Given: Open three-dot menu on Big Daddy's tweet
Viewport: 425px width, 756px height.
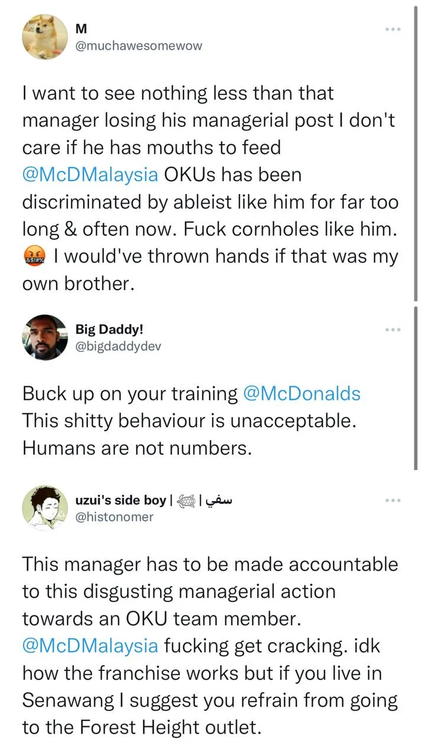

○ ○ ○ ○ ○ ○ ○

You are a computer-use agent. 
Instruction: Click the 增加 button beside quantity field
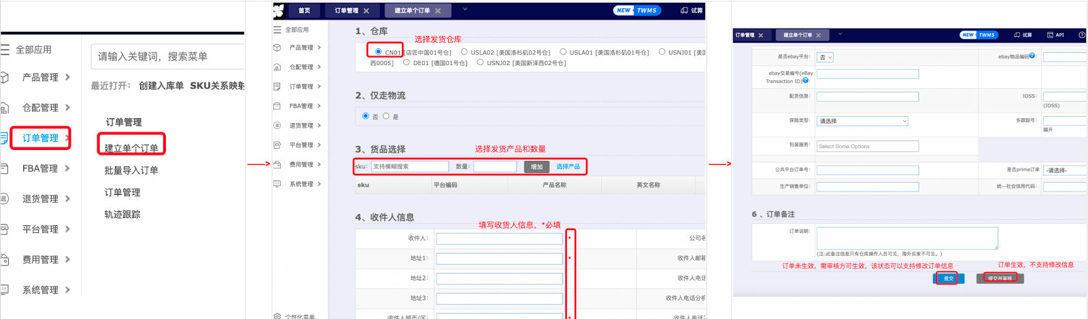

○ ○ ○ ○ ○ ○ ○

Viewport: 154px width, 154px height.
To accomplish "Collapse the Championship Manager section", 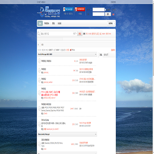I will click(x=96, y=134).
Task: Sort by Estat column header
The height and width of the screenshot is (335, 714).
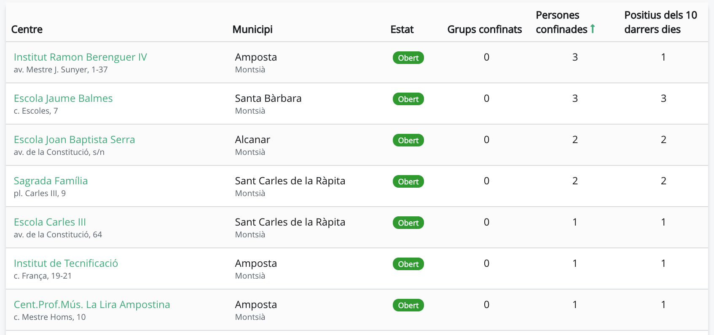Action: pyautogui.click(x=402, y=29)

○ ○ ○ ○ ○ ○ ○

# WHAT IS EXPECTED:
For this task, write out exactly the lines of the entries above, starting at the line with "Given: Open three-dot" and ending at the line with "Viewport: 425px width, 756px height.", both included, and no others.

# RESPONSE TO THE TASK:
Given: Open three-dot menu on Big Daddy's tweet
Viewport: 425px width, 756px height.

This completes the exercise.